> Problem: Leaving out the pictures, output the lines from the one that contains "Viewport: 1568px width, 461px height." through the end of the material, exactly as they stand.

> Input data:
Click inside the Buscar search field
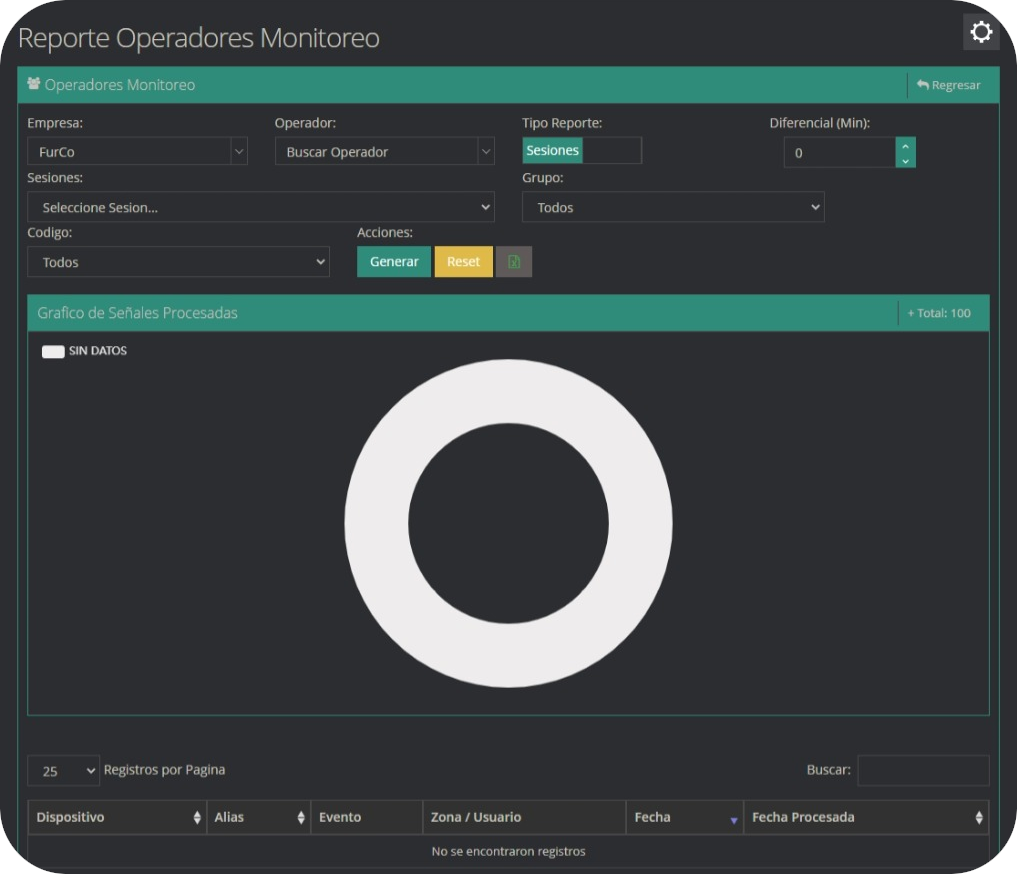 [923, 770]
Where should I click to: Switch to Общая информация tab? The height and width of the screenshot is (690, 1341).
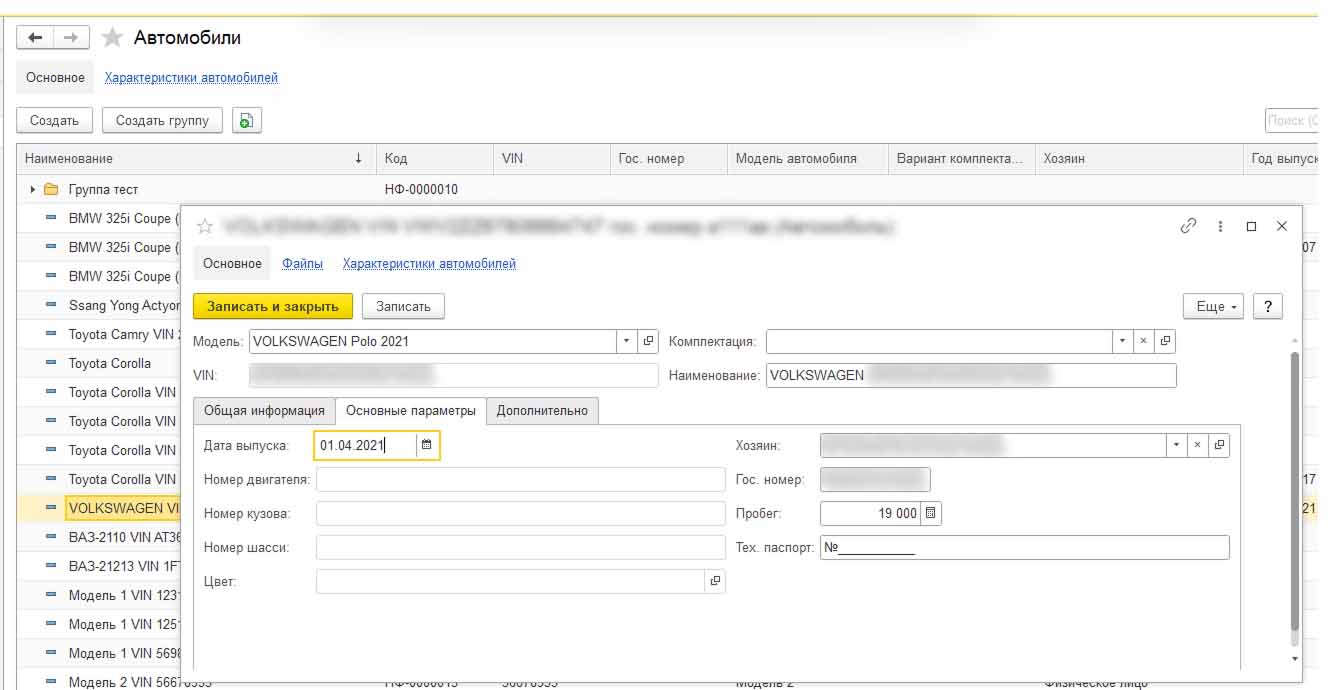click(264, 411)
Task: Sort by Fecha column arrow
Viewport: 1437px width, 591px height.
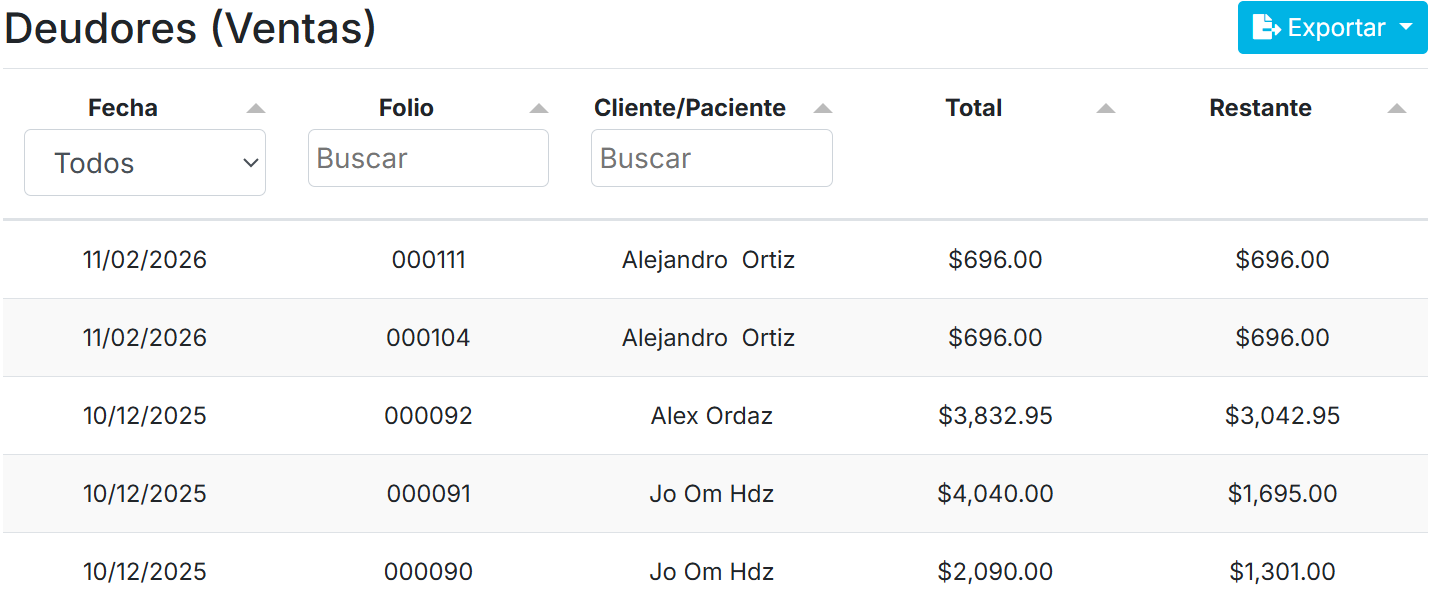Action: pos(256,109)
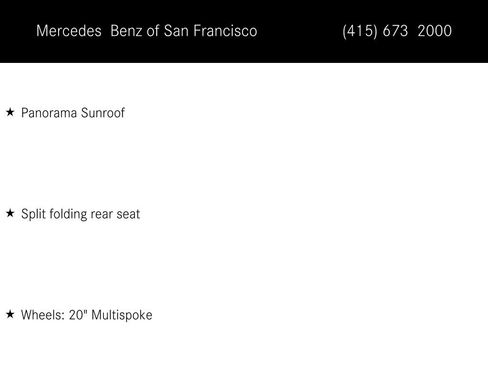
Task: Click the word Multispoke
Action: [122, 316]
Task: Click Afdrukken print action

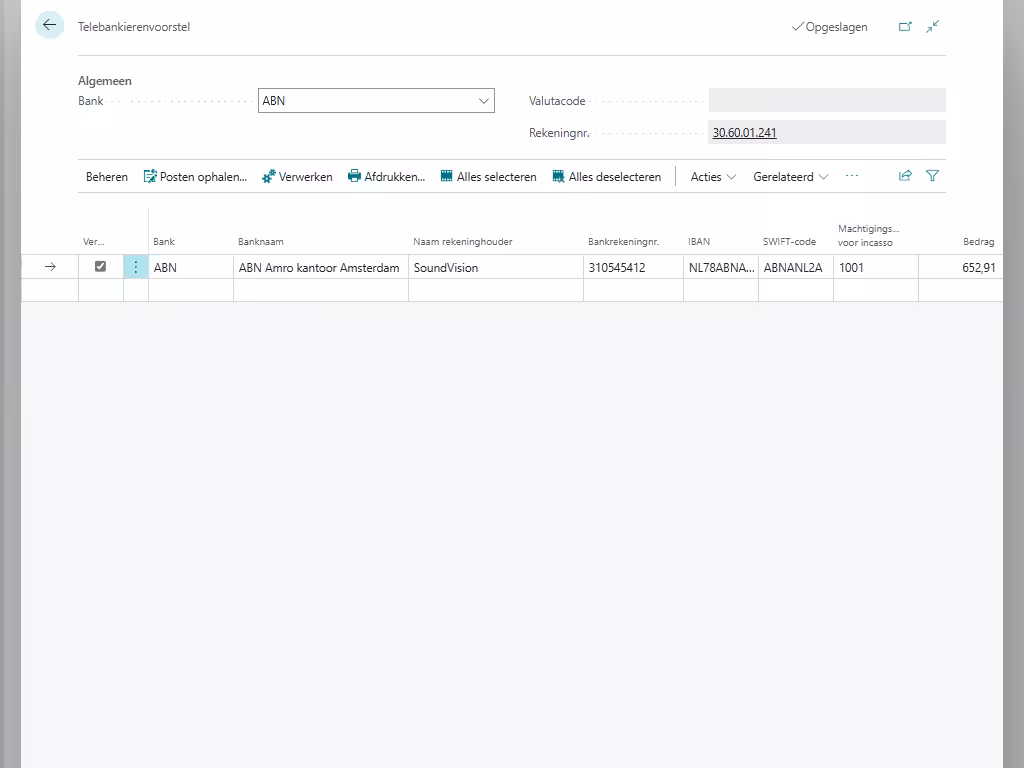Action: click(x=386, y=177)
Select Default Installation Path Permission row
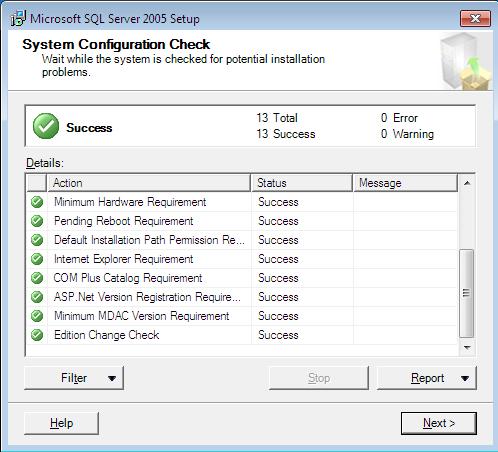The image size is (498, 452). click(x=242, y=240)
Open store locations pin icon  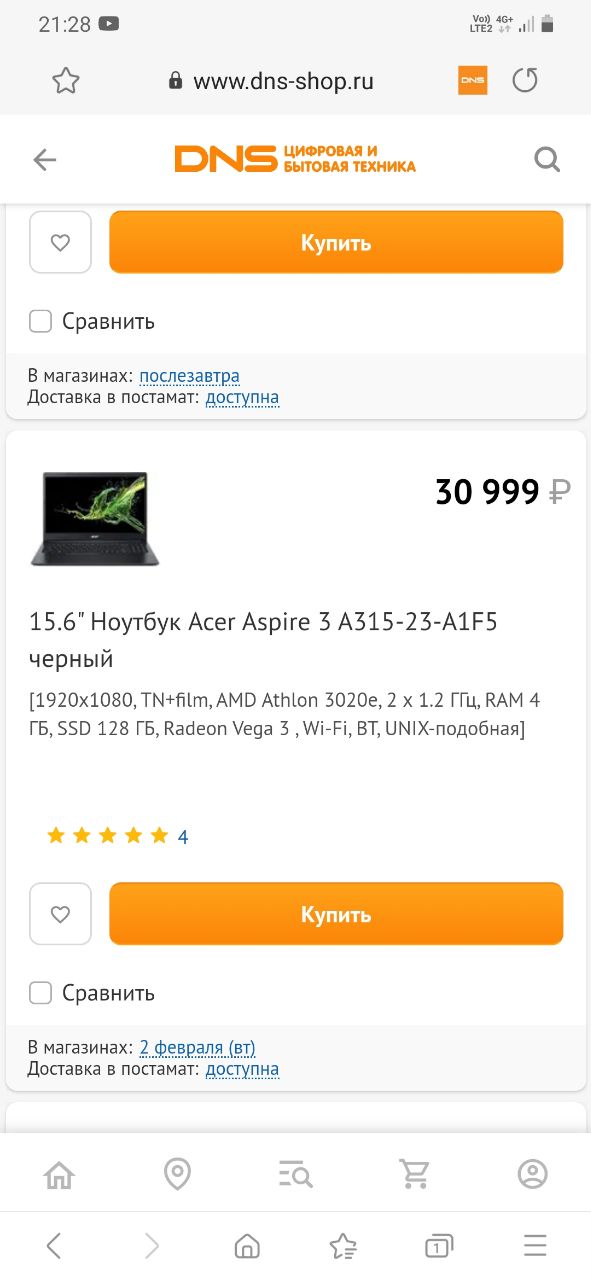pos(177,1173)
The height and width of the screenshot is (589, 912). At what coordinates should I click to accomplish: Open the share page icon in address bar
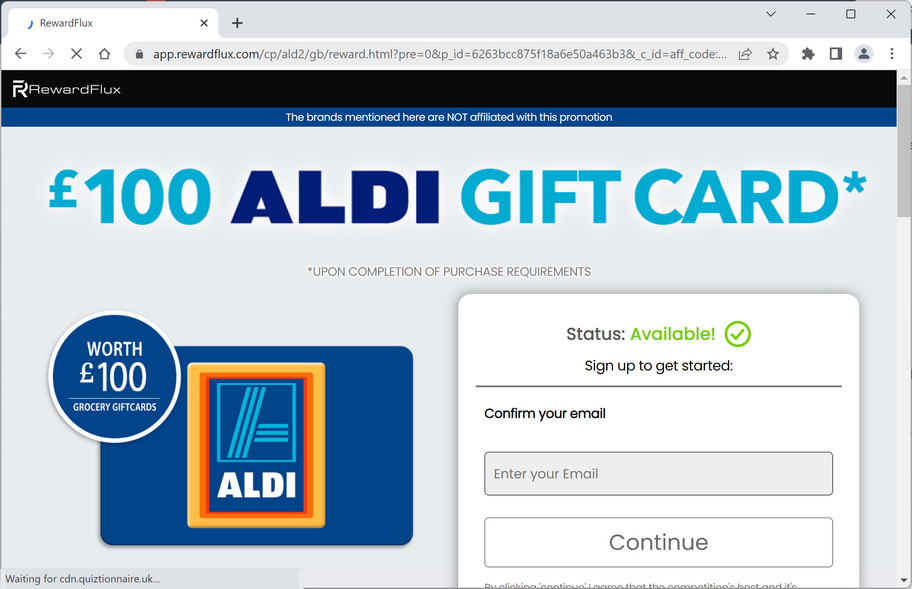click(x=745, y=54)
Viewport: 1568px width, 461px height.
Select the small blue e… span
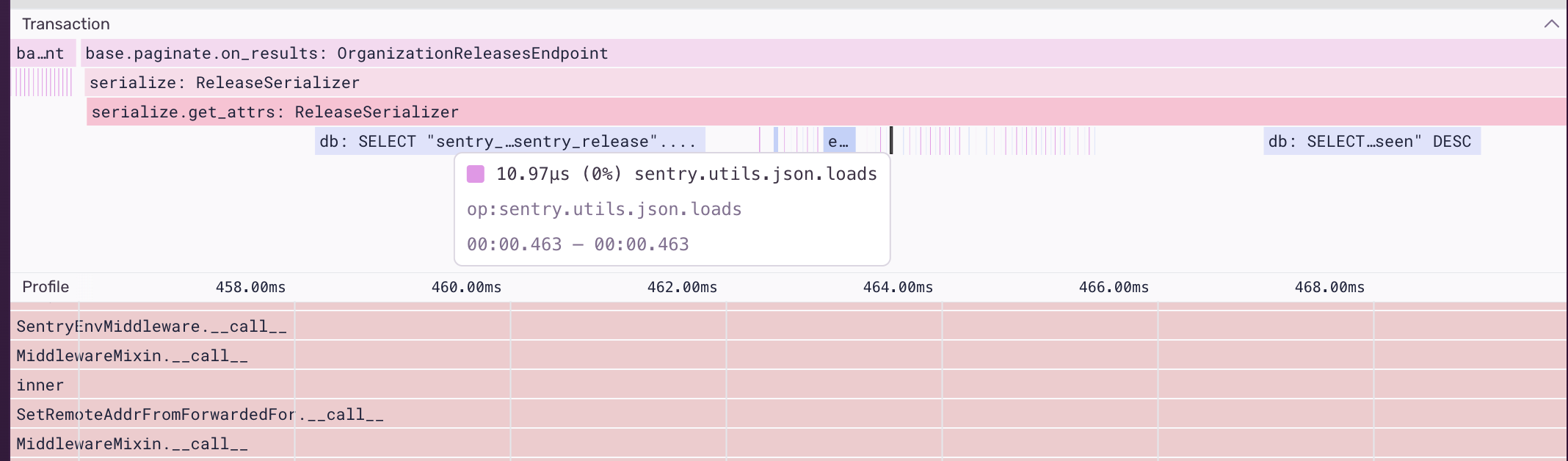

> Exercise answer:
Viewport: 1568px width, 461px height.
Select the small blue e… span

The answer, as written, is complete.